V: What are some common misconceptions people have about futurists?

JM: By far the biggest misconception is that we predict the future. People do not understand and may well be impatient with the idea of alternative futures. They also routinely assume that anyone making a prediction is a futurist. Therefore, futurists are often thought to be always wrong, the ones who told us we’d have flying cars by now, or paperless offices, for example.

V: Do you think the day will come when we all think as futurists do?

JM: No, I wish it, but don’t expect it. In any case, people have an understandable right to be consumed by the present and the past. It’s human nature.

V: What are some of the more interesting trends you see taking shape right now?

JM: • The rising primacy of the story behind nearly anything. The story shapes our response to products, political movements, initiatives, candidates, neighborhood activism, entertainment, etc.
• Greenwashing and greenmailing. Both companies that claim green-ness (greenwashers) and those that haven’t will increasingly be subject to greenmail-they will be pressured and even forced to do things more sustainably.
• (Finally) acceptance of climate change, and the beginnings of social response.

V: What are some leading-edge technologies changing the way we do business?

JM: • Social networks
• Online virtual worlds for collaboration
• Rapid prototyping for product development, testing, etc.

V: Please list some powerful new technologies or disruptive events that you expect to see by Dec 31, 2008.

JM: Such short term forecasting would be at the level of the product launch, and is an area I don’t monitor carefully, nor have expertise in. However, someone new will be elected President of the United States. That has always tended to be a force of some significance in the world.

V: 5 years: Please list some powerful new technologies or disruptive events that you expect to see by 2013.

JM: • Capabilities in doing a personal environmental risk assessment, involving exposure to toxins and other factors. This will lead to people asserting rights to not be harmed, lawsuits, new kinds of insurance, etc.
• Carbon accounting will have evolved (beyond just carbon) and we will see an emerging environmental economics, with accounting for impacts, resource depletion, and so on affecting more and more industries and individual lifestyles.
• Cuba will have opened much more to the global marketplace by 2013, with strong implications for the Caribbean region economy, the US and perhaps others.
• Rapid rise of in-home composting, with compact appliances performing the task.

V: 10 years: Please list some powerful new technologies or disruptive events that you expect to see by 2018.

JM: • Virtual classrooms, where students will be able to collaborate and learn with students anywhere, in an immersive, shared experience. This could offset the extreme and rising costs of education.
• Genetic correction (not full-blown engineering as some have envisioned it). We will fix critical “errors” in people’s DNA, and stem the rise of chronic diseases, and certain cancers.
• Drive by wire, with cars entering certain freeways and “entraining” for efficient, automated driving until they return to local side roads.
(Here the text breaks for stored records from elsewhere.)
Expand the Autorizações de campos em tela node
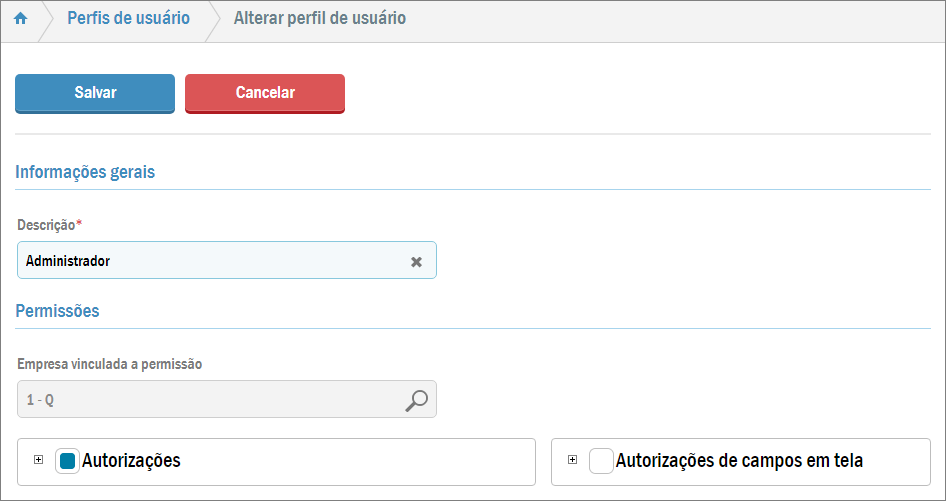 coord(573,460)
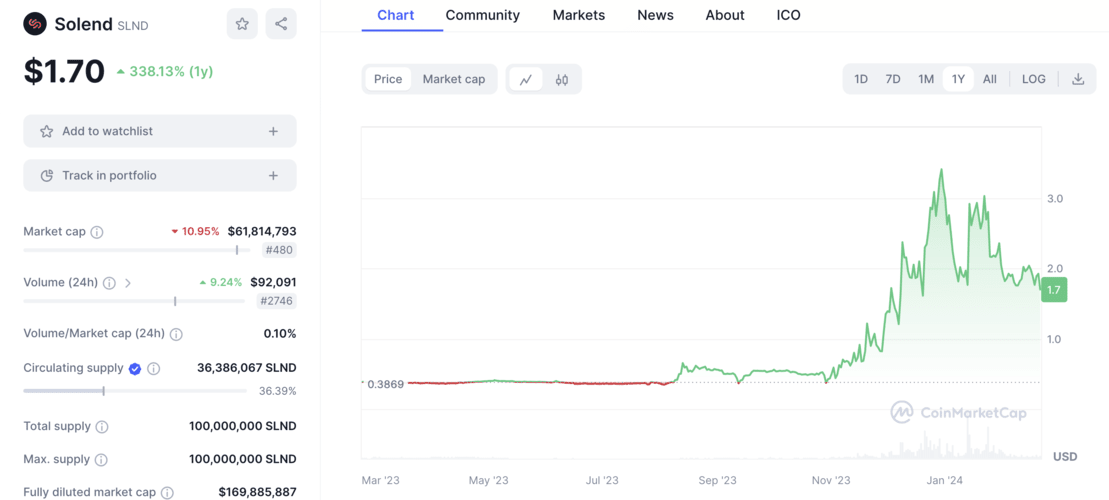This screenshot has width=1109, height=500.
Task: Switch to candlestick chart icon
Action: (562, 80)
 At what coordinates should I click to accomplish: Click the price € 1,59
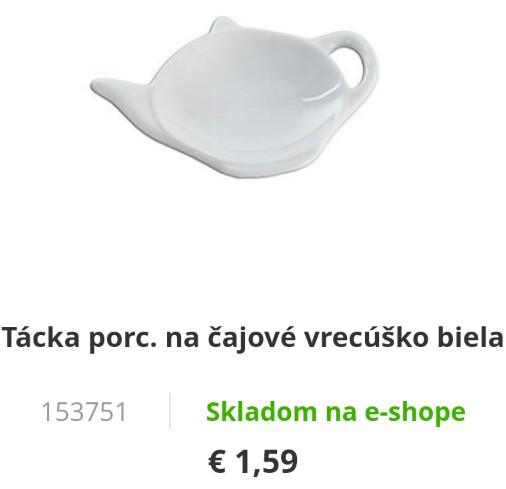tap(253, 462)

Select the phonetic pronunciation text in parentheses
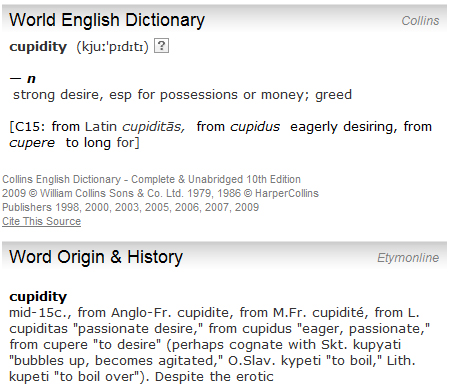pyautogui.click(x=112, y=47)
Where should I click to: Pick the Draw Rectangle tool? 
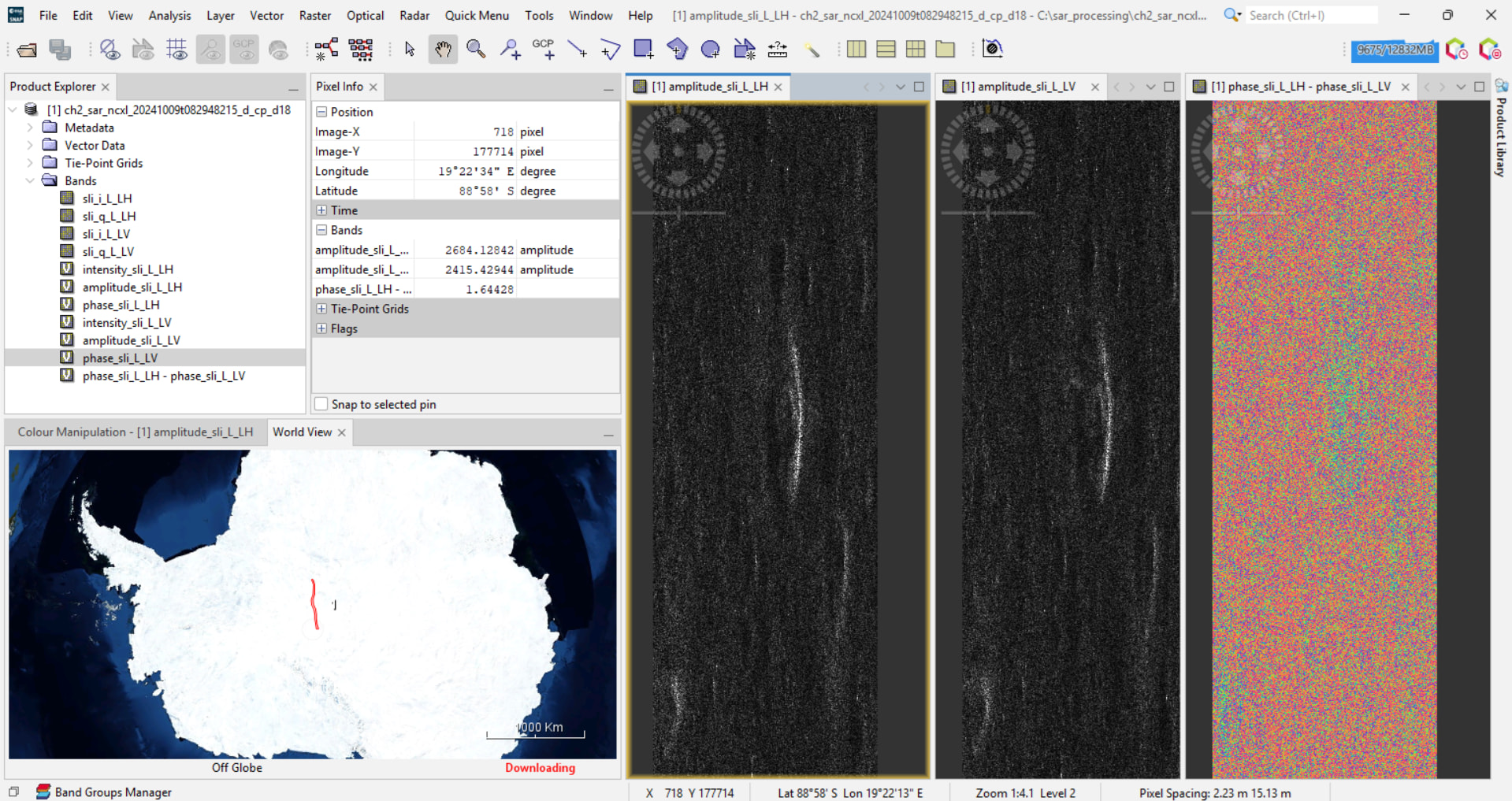[644, 50]
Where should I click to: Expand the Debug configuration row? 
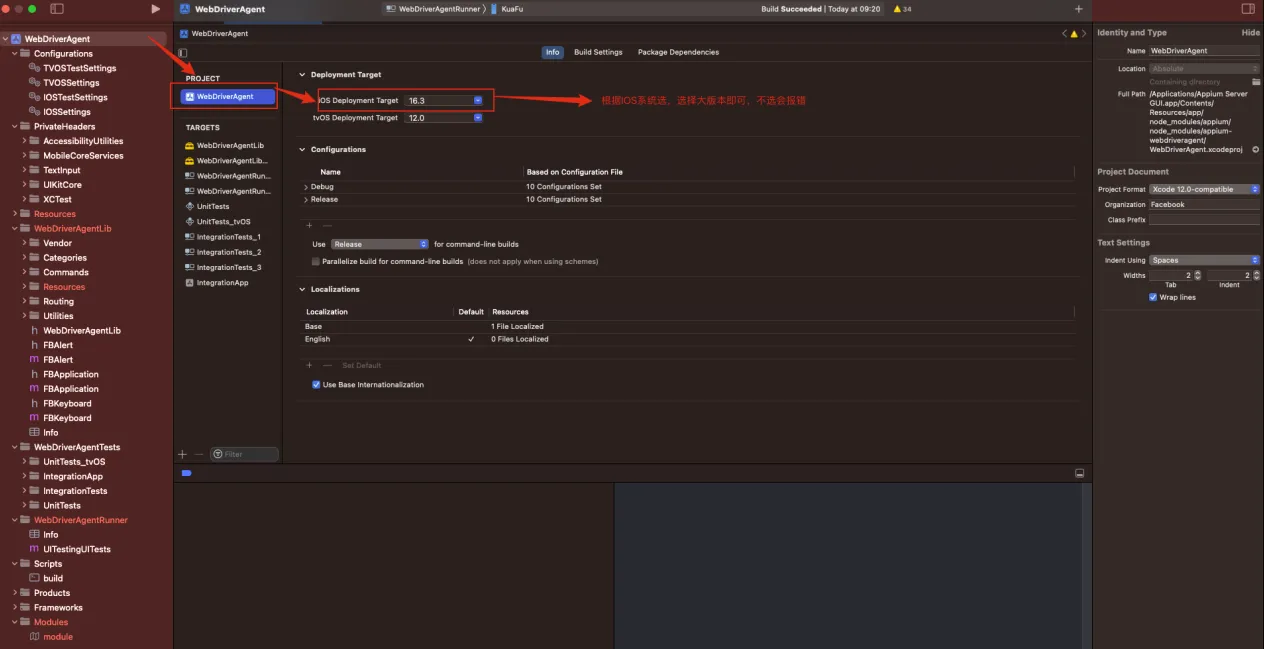[x=306, y=187]
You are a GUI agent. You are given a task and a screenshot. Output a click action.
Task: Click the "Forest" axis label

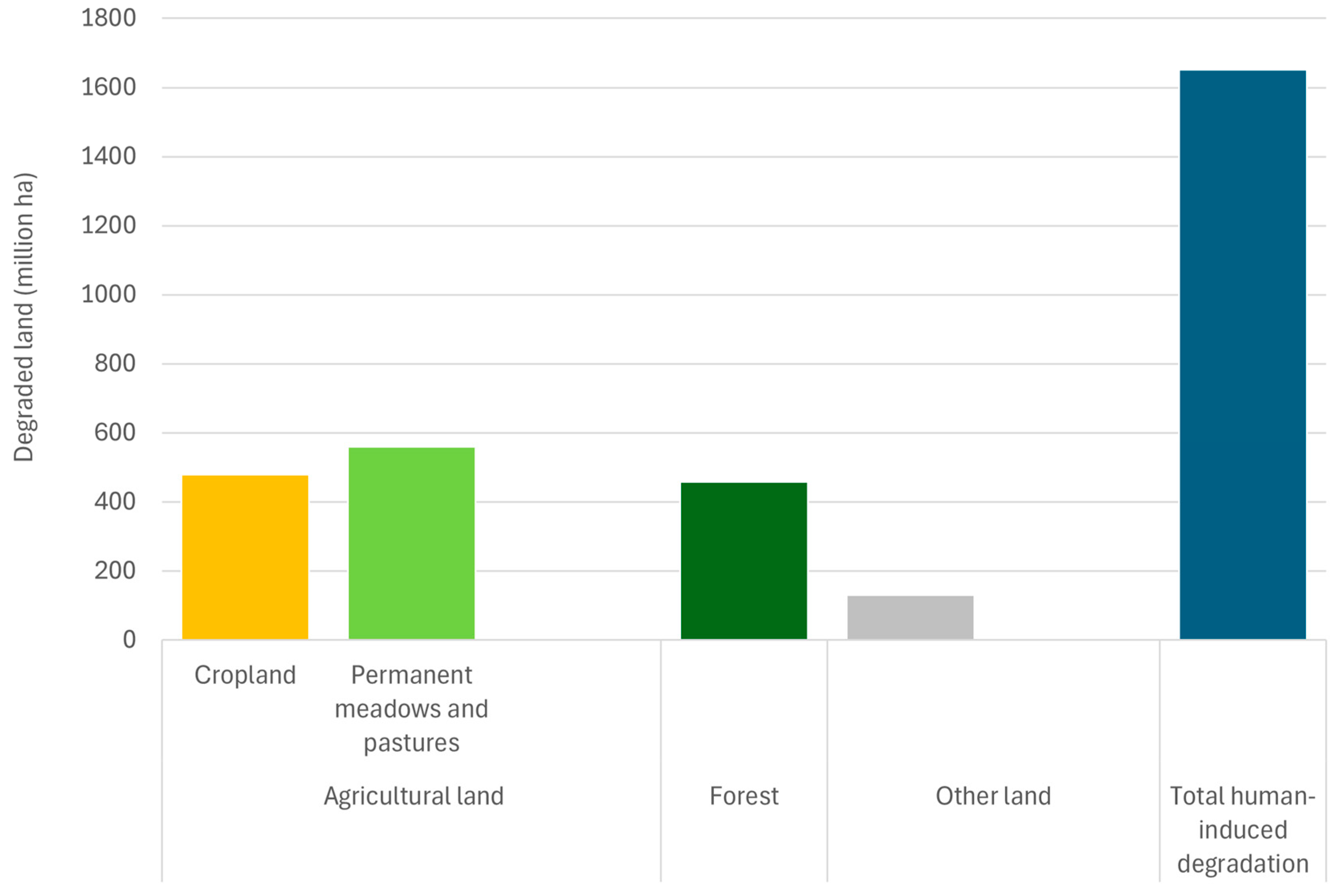pos(744,796)
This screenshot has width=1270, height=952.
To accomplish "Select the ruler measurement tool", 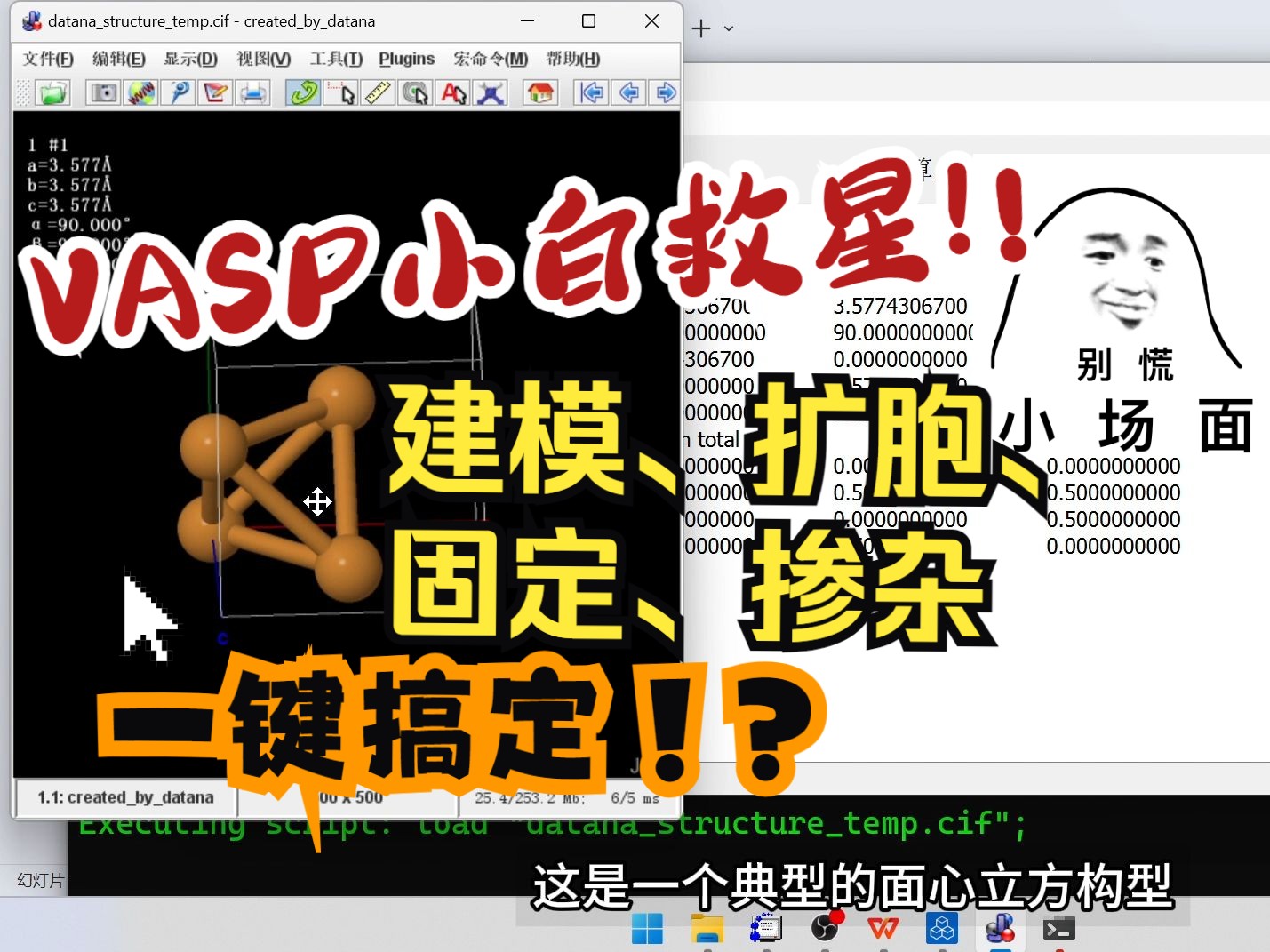I will tap(377, 92).
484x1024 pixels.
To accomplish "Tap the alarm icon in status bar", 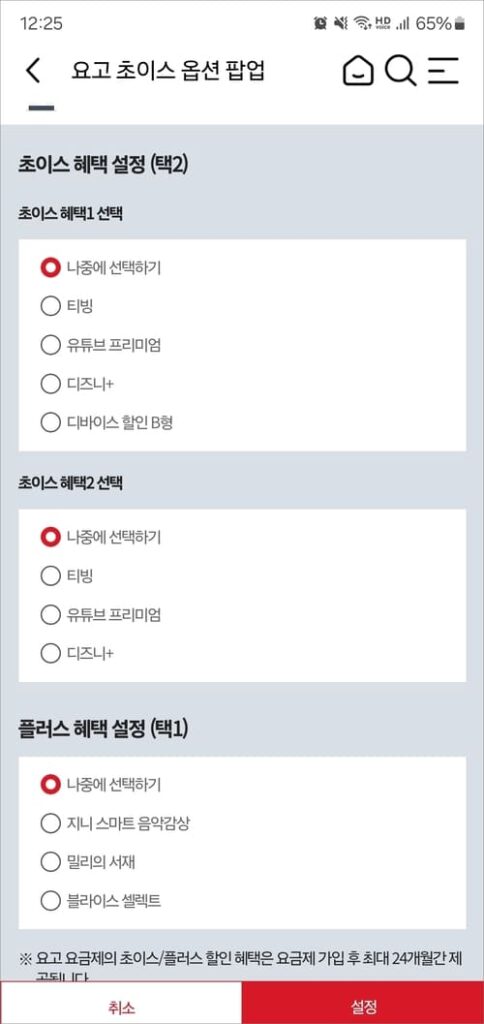I will (320, 24).
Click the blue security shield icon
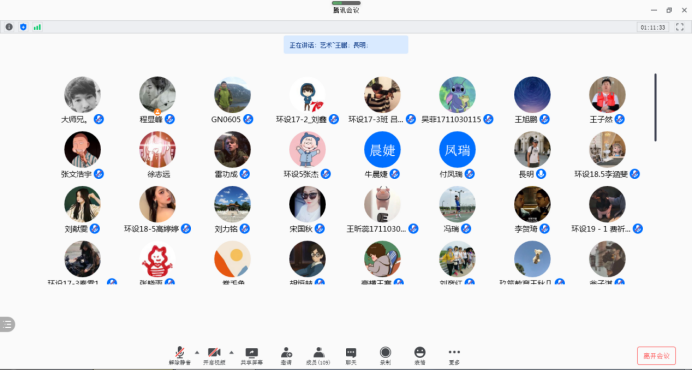The width and height of the screenshot is (692, 370). point(23,27)
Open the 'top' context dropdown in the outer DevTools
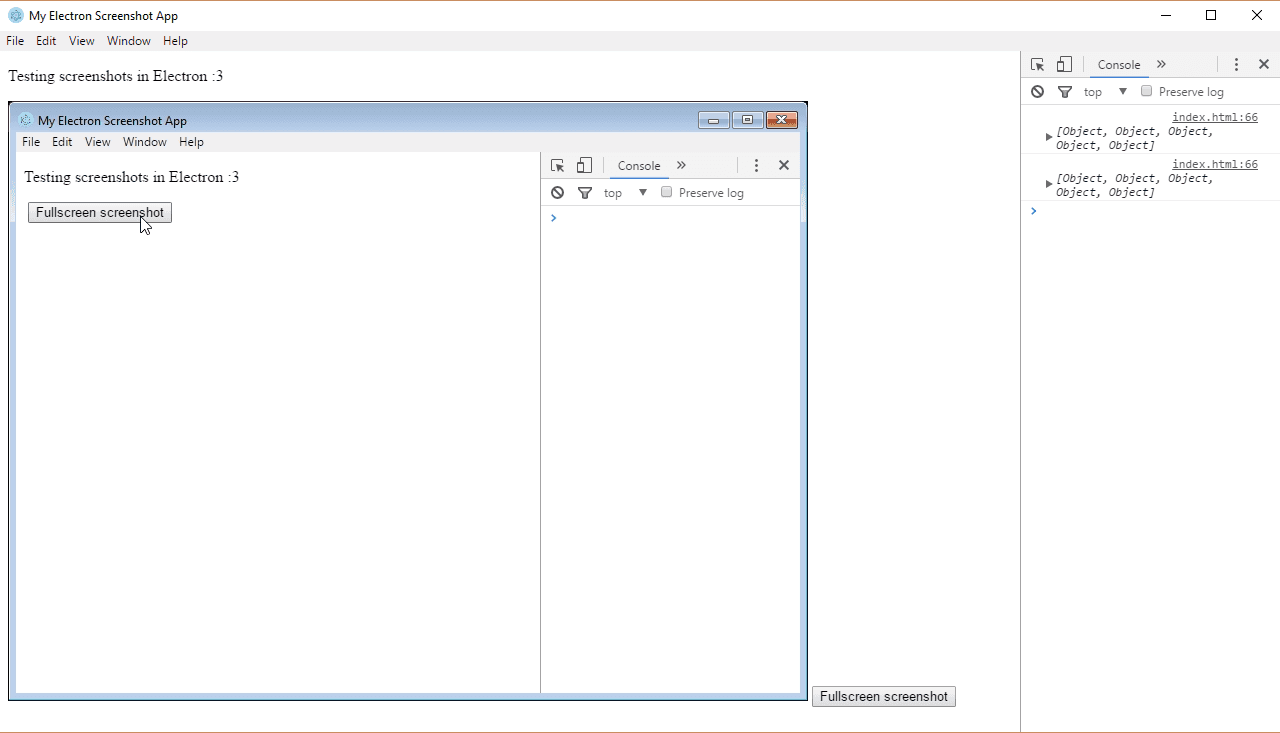The width and height of the screenshot is (1280, 733). click(x=1105, y=92)
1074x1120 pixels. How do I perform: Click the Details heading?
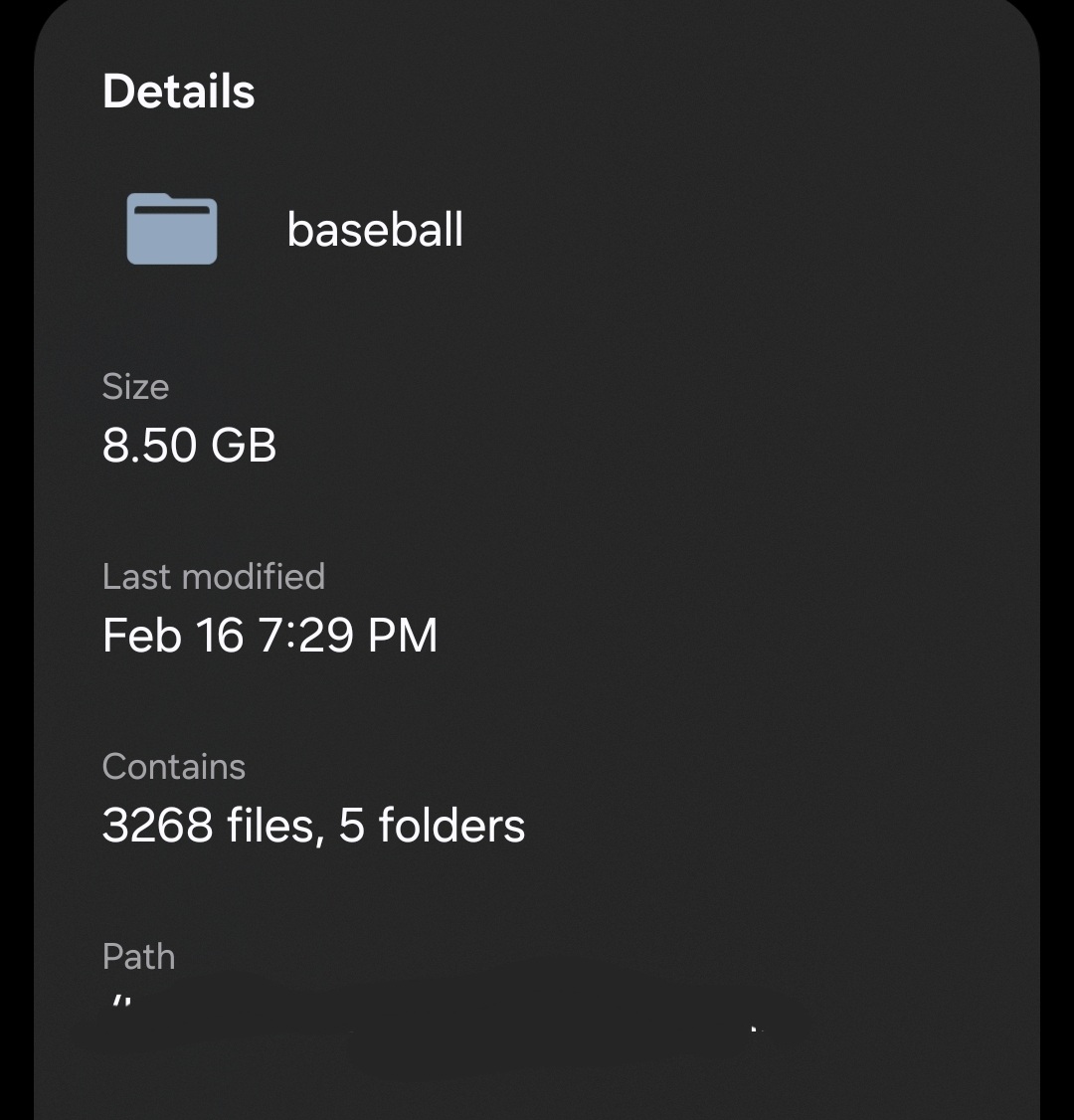click(179, 92)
V: Can you provide a brief scenario of what the world might look like in 2020?

JM: No, not without violating the precepts of my profession: clarity, context, a focus on alternative futures.

V: General: What makes you optimistic and/or pessimistic about the future?

JM: I think my optimism is innate, but also, I am by training an archaeologist and in my leisure time a historian. I can see that at any moment in history things can look dire, but human kind muddles through and even thrives. We are on a 1,000+ year cycle of progress, and I expect lots of disruptions but do not expect reversal.

V: Can you think of any future- or futurist-related news we should be covering?

JM: We need to get everyone to focus more clearly on societies, social change, and the social future. Too often, we look at the future through the lens of technology. Technology is cool, we get cool pictures of prototypes and concepts, and our mental templates of the future are usually textured by technology. The social future is slightly below the surface and not as striking. In truth, there’s no separation between the two, but since technology is often in front of us, I advocate for giving a bit boost to the social side.